I’ve done some Windows Phone development before and spend a good deal of my life in Visual Studio, so it’s really interesting to compare the different tools.

Working through the Getting Started guide on the Apple development site, it been fascinating how easy it is to develop nice looking UIs almost out of the box.

Compared to WP8 development (and the disappointment of Eclipse for Android coding) it seems really powerful, and other than getting used to the still slightly bizarre Objective-C syntax, I’m looking forward to developing some magically beautiful apps :-)

Day One with my Mac

So I finally gave in and decided to buy a Mac Mini - to start doing some iOS development.

It’s been a long time since I did much on a Mac - probably 1991(!) on a Mac Classic with a tiny screen - but I have used them a bit in various jobs since.

Other than the initial strangeness of finding my way around, it’s been quite fun so far. Using a Windows keyboard probably isn’t ideal, and I’m still trying to decipher some of the control key combinations. Also the scroll wheel on my mouse works in the opposite way than in Windows, which is also taking a bit of getting used to.

Setting up my various dev projects has been fine so far.
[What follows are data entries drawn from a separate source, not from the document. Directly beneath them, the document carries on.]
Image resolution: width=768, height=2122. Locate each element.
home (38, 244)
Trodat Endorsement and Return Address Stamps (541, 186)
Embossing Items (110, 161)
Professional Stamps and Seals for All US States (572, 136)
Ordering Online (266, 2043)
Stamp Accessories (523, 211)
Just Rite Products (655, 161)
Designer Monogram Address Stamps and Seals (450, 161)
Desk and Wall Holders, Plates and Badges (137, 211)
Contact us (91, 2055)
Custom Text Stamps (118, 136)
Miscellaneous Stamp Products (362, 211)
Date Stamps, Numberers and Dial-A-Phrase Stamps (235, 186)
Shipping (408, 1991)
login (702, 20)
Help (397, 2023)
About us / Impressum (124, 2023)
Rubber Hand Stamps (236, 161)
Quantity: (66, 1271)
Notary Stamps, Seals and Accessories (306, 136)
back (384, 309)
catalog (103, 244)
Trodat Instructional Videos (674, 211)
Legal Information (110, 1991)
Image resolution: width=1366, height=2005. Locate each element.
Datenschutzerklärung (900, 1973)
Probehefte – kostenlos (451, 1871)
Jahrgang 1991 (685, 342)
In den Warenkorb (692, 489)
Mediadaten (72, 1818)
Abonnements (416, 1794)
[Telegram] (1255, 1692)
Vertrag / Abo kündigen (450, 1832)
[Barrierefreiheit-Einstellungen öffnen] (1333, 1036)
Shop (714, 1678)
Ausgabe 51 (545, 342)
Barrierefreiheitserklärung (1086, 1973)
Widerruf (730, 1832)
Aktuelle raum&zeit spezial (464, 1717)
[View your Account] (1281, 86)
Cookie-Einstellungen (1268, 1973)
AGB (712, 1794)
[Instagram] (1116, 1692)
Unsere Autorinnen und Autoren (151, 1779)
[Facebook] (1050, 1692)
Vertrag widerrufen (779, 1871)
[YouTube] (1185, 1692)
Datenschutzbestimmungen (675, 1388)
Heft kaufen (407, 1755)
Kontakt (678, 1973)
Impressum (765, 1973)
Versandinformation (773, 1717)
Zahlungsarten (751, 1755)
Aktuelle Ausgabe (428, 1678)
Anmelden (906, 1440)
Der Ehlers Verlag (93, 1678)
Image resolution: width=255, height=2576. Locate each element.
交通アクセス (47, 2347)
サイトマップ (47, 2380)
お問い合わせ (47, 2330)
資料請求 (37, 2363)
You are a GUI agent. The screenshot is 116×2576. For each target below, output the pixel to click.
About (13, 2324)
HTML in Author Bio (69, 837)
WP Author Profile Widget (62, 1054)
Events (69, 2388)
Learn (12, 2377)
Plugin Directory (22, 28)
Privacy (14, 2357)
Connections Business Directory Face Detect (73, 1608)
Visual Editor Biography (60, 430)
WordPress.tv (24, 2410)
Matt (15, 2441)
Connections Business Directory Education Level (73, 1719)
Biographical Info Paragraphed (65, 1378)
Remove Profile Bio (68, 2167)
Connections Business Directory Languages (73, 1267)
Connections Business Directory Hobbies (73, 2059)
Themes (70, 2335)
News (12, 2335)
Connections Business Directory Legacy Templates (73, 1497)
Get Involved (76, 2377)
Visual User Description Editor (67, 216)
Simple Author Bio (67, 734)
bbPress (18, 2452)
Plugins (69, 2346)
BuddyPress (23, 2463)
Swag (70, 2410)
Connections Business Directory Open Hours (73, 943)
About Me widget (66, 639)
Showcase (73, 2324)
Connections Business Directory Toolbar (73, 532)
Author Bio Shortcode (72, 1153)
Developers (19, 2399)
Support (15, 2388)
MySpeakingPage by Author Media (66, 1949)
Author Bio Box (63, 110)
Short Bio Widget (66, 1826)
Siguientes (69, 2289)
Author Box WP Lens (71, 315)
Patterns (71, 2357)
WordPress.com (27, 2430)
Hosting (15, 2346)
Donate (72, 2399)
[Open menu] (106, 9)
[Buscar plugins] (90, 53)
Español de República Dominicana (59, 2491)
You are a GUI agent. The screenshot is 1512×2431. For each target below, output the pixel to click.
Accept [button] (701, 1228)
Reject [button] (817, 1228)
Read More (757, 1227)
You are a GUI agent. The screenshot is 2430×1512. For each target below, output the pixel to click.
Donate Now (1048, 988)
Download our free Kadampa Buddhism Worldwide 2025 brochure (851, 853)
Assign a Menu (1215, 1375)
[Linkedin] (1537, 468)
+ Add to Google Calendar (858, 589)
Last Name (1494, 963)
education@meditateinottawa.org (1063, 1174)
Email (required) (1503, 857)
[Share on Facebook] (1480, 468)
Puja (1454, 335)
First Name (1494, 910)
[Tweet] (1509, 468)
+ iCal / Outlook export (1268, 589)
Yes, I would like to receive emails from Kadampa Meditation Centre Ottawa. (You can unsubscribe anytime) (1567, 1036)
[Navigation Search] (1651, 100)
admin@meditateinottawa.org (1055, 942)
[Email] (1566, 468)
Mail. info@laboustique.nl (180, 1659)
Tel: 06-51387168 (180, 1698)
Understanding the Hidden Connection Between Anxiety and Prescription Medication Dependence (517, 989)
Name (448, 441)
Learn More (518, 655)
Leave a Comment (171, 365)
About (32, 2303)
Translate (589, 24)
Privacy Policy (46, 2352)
Having Ruby already installed helped me with my Jekyll-run blog, and installing node.js was trivially easy too. Heroku toolbelt gave me Git along the way, and the Azure CLI tools work via node so they work nicely too.

One slightly tricky thing was getting a local copy of MongoDB running. This mainly meant going into UNIX mode and hacking a couple of config files post un-TARing the downloaded files, but there was enough support on the web to make that reasonably understandable.

I’ve also setup VNC so I can remote in via my Windows laptop if necessary, so I think I’m good to go with starting with Xcode and the horrible syntax of Objective-C!